## Information provided
_ _ _ _

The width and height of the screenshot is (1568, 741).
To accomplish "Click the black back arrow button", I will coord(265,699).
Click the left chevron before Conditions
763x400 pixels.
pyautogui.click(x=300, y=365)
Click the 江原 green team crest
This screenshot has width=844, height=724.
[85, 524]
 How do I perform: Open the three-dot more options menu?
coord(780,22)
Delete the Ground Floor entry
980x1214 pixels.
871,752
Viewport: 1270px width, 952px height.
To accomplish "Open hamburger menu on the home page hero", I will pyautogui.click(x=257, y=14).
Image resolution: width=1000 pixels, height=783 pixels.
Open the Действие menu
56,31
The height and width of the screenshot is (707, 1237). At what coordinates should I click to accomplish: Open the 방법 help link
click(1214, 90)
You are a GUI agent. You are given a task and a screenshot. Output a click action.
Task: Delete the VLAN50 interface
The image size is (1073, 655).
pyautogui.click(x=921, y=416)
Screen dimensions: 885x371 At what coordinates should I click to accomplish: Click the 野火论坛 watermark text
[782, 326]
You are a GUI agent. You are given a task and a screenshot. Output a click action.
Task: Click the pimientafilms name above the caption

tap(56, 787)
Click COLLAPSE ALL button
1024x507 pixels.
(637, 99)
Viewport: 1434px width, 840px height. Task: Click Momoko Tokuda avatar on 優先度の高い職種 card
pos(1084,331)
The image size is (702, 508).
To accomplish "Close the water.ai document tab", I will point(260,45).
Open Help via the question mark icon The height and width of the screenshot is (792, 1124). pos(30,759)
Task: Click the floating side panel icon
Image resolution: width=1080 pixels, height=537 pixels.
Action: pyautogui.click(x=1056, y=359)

_ _ _ _

## Task statement
Would you give the entries back word for word?

## Result for this task
The width and height of the screenshot is (1568, 741).
To accomplish "Click the black back arrow button", I will coord(265,699).
Click the left chevron before Conditions
763x400 pixels.
pyautogui.click(x=300, y=365)
Click the 江原 green team crest
This screenshot has width=844, height=724.
[85, 524]
 How do I perform: Open the three-dot more options menu?
coord(780,22)
Delete the Ground Floor entry
980x1214 pixels.
871,752
Viewport: 1270px width, 952px height.
To accomplish "Open hamburger menu on the home page hero", I will pyautogui.click(x=257, y=14).
Image resolution: width=1000 pixels, height=783 pixels.
Open the Действие menu
56,31
The height and width of the screenshot is (707, 1237). At what coordinates should I click to accomplish: Open the 방법 help link
click(1214, 90)
You are a GUI agent. You are given a task and a screenshot. Output a click action.
Task: Delete the VLAN50 interface
The image size is (1073, 655).
pyautogui.click(x=921, y=416)
Screen dimensions: 885x371 At what coordinates should I click to accomplish: Click the 野火论坛 watermark text
[782, 326]
You are a GUI agent. You are given a task and a screenshot. Output a click action.
Task: Click the pimientafilms name above the caption

tap(56, 787)
Click COLLAPSE ALL button
1024x507 pixels.
(637, 99)
Viewport: 1434px width, 840px height. Task: Click Momoko Tokuda avatar on 優先度の高い職種 card
pos(1084,331)
The image size is (702, 508).
To accomplish "Close the water.ai document tab", I will point(260,45).
Open Help via the question mark icon The height and width of the screenshot is (792, 1124). pos(30,759)
Task: Click the floating side panel icon
Image resolution: width=1080 pixels, height=537 pixels.
Action: pyautogui.click(x=1056, y=359)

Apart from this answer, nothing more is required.